DATA FOR REVIEW =
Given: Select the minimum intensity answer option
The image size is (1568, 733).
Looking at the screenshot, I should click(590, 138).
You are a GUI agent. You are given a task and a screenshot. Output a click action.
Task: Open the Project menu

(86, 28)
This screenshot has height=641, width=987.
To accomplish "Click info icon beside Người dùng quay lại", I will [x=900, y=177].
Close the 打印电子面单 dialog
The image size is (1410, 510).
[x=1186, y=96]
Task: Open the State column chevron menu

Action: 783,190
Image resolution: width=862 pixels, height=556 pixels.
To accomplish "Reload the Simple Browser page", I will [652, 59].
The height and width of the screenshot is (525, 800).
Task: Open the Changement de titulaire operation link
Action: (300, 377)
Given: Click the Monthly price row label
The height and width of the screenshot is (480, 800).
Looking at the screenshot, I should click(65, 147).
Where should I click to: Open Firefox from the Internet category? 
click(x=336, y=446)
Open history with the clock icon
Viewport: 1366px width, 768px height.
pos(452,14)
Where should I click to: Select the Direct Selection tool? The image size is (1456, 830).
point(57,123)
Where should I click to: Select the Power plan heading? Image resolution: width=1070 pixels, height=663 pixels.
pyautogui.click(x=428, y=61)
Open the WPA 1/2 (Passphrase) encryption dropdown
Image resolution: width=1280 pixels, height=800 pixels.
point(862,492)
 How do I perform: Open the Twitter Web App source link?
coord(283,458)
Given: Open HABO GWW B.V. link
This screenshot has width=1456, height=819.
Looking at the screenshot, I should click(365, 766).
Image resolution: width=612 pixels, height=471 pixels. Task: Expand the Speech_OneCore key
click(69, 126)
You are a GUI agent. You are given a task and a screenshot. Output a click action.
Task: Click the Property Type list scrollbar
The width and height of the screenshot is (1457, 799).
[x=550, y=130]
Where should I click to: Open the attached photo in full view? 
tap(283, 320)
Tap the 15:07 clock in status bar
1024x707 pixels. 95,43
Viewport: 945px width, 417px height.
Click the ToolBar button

EXERCISE REQUIREMENTS = Copy the entries above exactly. Miss none of them.

ANSWER SECTION =
Given: Select the minimum intensity answer option
The image size is (1568, 733).
Looking at the screenshot, I should click(590, 138).
You are a GUI agent. You are given a task and a screenshot. Output a click action.
Task: Open the Project menu

(86, 28)
This screenshot has height=641, width=987.
To accomplish "Click info icon beside Người dùng quay lại", I will [x=900, y=177].
Close the 打印电子面单 dialog
The image size is (1410, 510).
[x=1186, y=96]
Task: Open the State column chevron menu

Action: 783,190
Image resolution: width=862 pixels, height=556 pixels.
To accomplish "Reload the Simple Browser page", I will [652, 59].
The height and width of the screenshot is (525, 800).
Task: Open the Changement de titulaire operation link
Action: (300, 377)
Given: Click the Monthly price row label
The height and width of the screenshot is (480, 800).
Looking at the screenshot, I should click(65, 147).
Where should I click to: Open Firefox from the Internet category? 
click(x=336, y=446)
Open history with the clock icon
Viewport: 1366px width, 768px height.
pos(452,14)
Where should I click to: Select the Direct Selection tool? The image size is (1456, 830).
point(57,123)
Where should I click to: Select the Power plan heading? Image resolution: width=1070 pixels, height=663 pixels.
pyautogui.click(x=428, y=61)
Open the WPA 1/2 (Passphrase) encryption dropdown
Image resolution: width=1280 pixels, height=800 pixels.
point(862,492)
 How do I perform: Open the Twitter Web App source link?
coord(283,458)
Given: Open HABO GWW B.V. link
This screenshot has width=1456, height=819.
Looking at the screenshot, I should click(365, 766).
Image resolution: width=612 pixels, height=471 pixels. Task: Expand the Speech_OneCore key
click(69, 126)
You are a GUI agent. You are given a task and a screenshot. Output a click action.
Task: Click the Property Type list scrollbar
The width and height of the screenshot is (1457, 799).
[x=550, y=130]
Where should I click to: Open the attached photo in full view? 
tap(283, 320)
Tap the 15:07 clock in status bar
1024x707 pixels. 95,43
Viewport: 945px width, 417px height.
Click the ToolBar button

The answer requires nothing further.